I have loved living in this house for the last seven months. The house is beautiful, amazing, and huge. The roommates are thoughtful and fun. I don't want it to change. Especially the roommate who's moving out and taking the really nice couches with her. But it's not just her. It seems that most of my roommates will be moving out and I'm feeling apprehensive and just plain scared about the whole thing. I want to live here. I like it here. I don't want to be the only one left, and I don't want to search for roommates. Really, I just don't want to deal with the whole mess. It seems the conversation comes up every other day, and no one's any closer to a decision, and it makes me so stressed that I just want to escape.
Saturday, April 18, 2009
missing the couches
I need to remember that I don't have to stay here if my roommates leave - I could leave, too. I'm also fairly certain that I could find roommates to fill the house up if needed. And if I left, even though I would live in a smaller and dumpier place, that would be ok, too. And I could make new friends in a new apartment just as well. So although I love the space and the light and the couches, learning to rely upon the Lord is more important.
What complicates matters a little is that I don't know what I'm going to be doing. I don't have a job for next year. I don't have a place to live, and I don't know what part of the country (or world!) I should be in. I just don't know. And I have to remember that the Lord's pattern for revelation is not to give full answers at specific moments, but to give bits of answers here and there - line upon line, precept upon precept.
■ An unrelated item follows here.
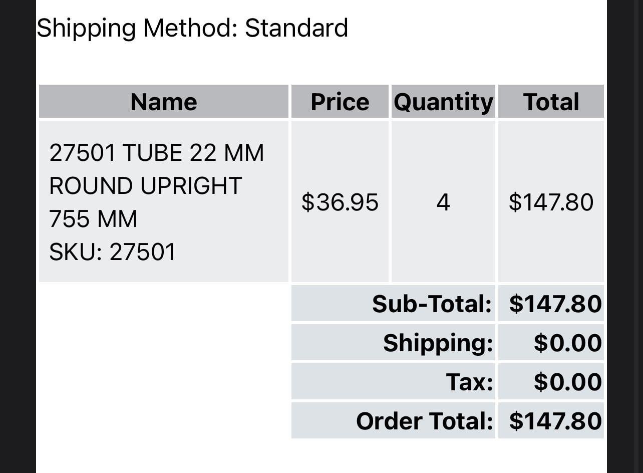
Task: Click the Name column header
Action: coord(164,102)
And that manna is provided one day at a time. We don't get a two-day supply. Instead, we have to have faith that the Lord will provide manna for us tomorrow, just as He did today. So. The conclusion of this rambling is that manna will come tomorrow and the next day, I will eventually receive the revelation I need, and that I'm ok and that I will be ok. But I will miss the couches.
I've been reading tons of books about teaching and education lately, and something Jeff posted the other day suddenly explained why. He said, "I think I was just curious to learn what this medical school experience meant to others with the hope that that would tell me what this experience meant to me." Yep. He got it exactly right. What has this meant to me? How have I been changed? Will it ever not matter? What will I think about my experience in ten years?